Ces audiences étaient essentielles pour déterminer à quoi pourrait ressembler l'avenir de la pornographie légale au Canada. Il suffit de regarder les effets dévastateurs de SESTA-FOSTA aux États-Unis : un ensemble de projets de loi prétendument destinés à aider les victimes de la traite des êtres humains, qui a fini par supprimer les outils de contrôle de la sécurité des travailleurs du sexe et des artistes pornographiques.

Au cours des auditions, alors que les travailleurs du sexe canadiens se battaient pour être autorisés à s'exprimer et que les militants anti-porno américains étaient accueillis, les véritables héros de la défense de la pornographie sont apparus.
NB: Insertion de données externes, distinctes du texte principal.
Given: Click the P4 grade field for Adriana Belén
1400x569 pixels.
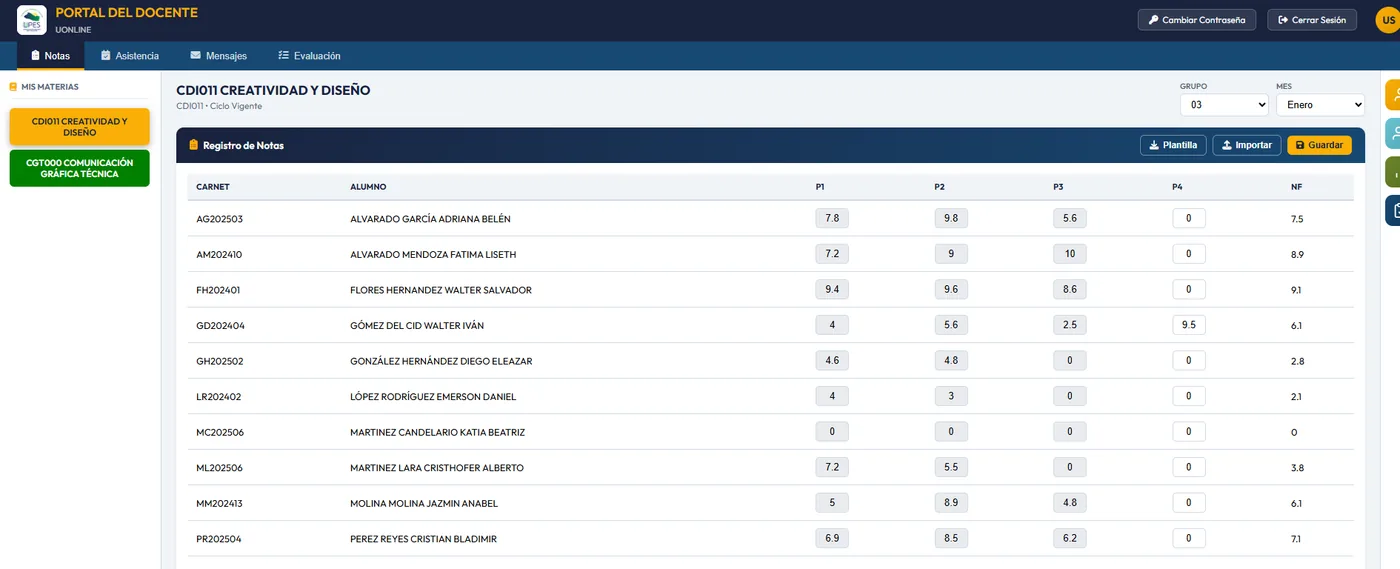Looking at the screenshot, I should 1189,218.
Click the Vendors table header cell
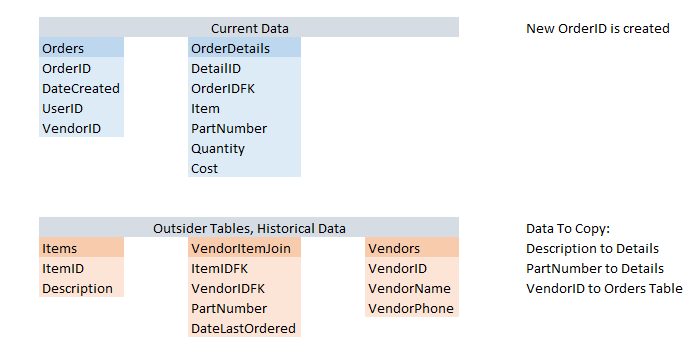The height and width of the screenshot is (360, 696). (x=412, y=247)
Jennifer Clamen, coordinatrice nationale de l'Alliance canadienne pour la réforme du droit du travail sexuel, a parlé de la crainte réelle d'une répression qui hante de nombreux travailleurs du sexe :

"Il est de plus en plus difficile de gagner de l'argent et les travailleurs du sexe vivent de plus en plus dans la pauvreté. ....Il existe des lois sur la vie privée. Il existe des lois sur les personnes de moins de 18 ans, qu'elles soient ou non en accord avec les recommandations de l'Alliance. Les lois existantes peuvent simplement être appliquées. Des mesures répressives supplémentaires ne sont pas ce que nous recommandons."
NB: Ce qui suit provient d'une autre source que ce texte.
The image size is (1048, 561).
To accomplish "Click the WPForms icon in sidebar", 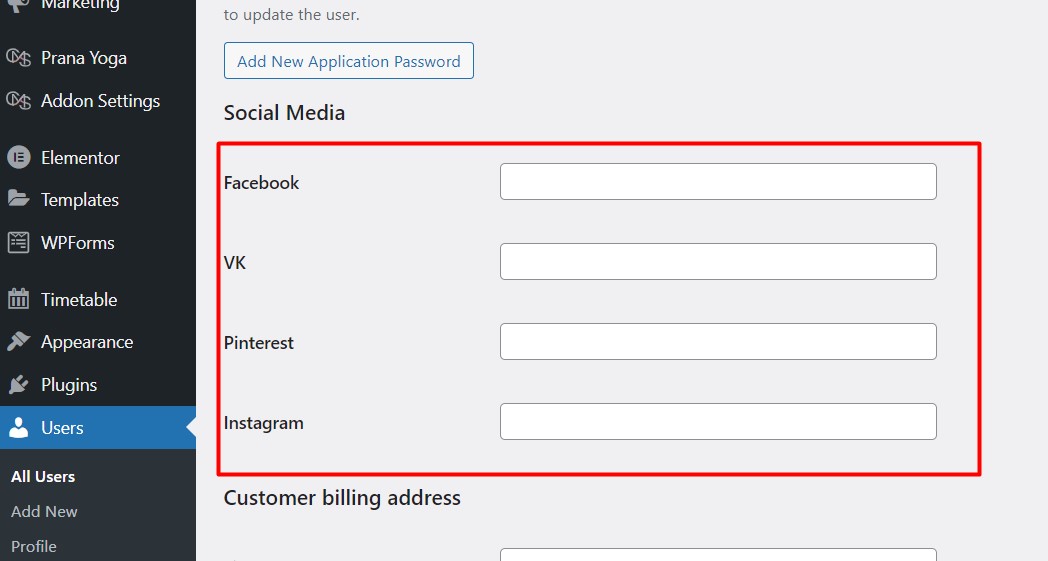I will tap(19, 242).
Il y a aussi Sandra Welsey, directrice de Stella, une organisation à but non lucratif basée à Montréal, créée par et pour les travailleurs du sexe. Elle a adopté une approche plus large, détaillant les besoins des travailleurs du sexe et des artistes-interprètes de gagner leur vie, de s'attendre à une protection raisonnable de leur vie privée et d'être traités avec dignité :

"Tant que ce gouvernement voudra éradiquer les travailleurs du sexe, comme il le fait par le biais du Code criminel en ce qui concerne le travail du sexe, la violence continuera, et il n'y aura pas de solutions pour rendre la situation plus sûre pour qui que ce soit, pour les personnes qui sont là de leur plein gré et pour celles qui voient leurs vidéos mises en ligne contre leur consentement."
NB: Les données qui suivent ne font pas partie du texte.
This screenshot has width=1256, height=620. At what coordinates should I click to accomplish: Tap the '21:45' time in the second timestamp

Soyons honnêtes : les sites d'agrégation de contenu peuvent aspirer le salaire des artistes pornographiques en donnant aux consommateurs le droit d'accéder gratuitement à leur travail. 

Mais c'est aussi la façon dont de nombreux créateurs indépendants de contenu pour adultes gagnent leur vie : ils proposent un contenu gratuit limité sur les sites MindGeek afin de se faire connaître et de créer une base de fans dans l'espoir d'attirer du trafic vers les sites de clips, les flux en direct et leurs propres plateformes d'abonnement indépendantes. 

Surtout si l'on considère la répression par mots-clés des médias sociaux non adultes comme Twitter, TikTok et Instagram. Cette censure basée sur les recherches les rend presque inutiles pour créer une nouvelle base de fans, ce qui oblige les créateurs indépendants à compter plus que jamais sur les propriétés MindGeek. 

Les travailleurs du sexe ont besoin de votre soutien

Entre-temps, les artistes du porno comptent sur le soutien de groupes comme Stella, l'Alliance canadienne pour la réforme du droit du travail sexuel, et de groupes internationaux comme l'Adult Performance Artists Guild, le tout premier syndicat de l'industrie du sexe.

Alors que le Parlement se penche sur l'avenir du porno canadien, ces organismes à but non lucratif ont plus que jamais besoin de votre soutien. 

Envisagez de faire un don en temps, en matériel ou tout simplement en billets de banque pour soutenir le travail inlassable qu'ils accomplissent pour nos travailleurs du porno.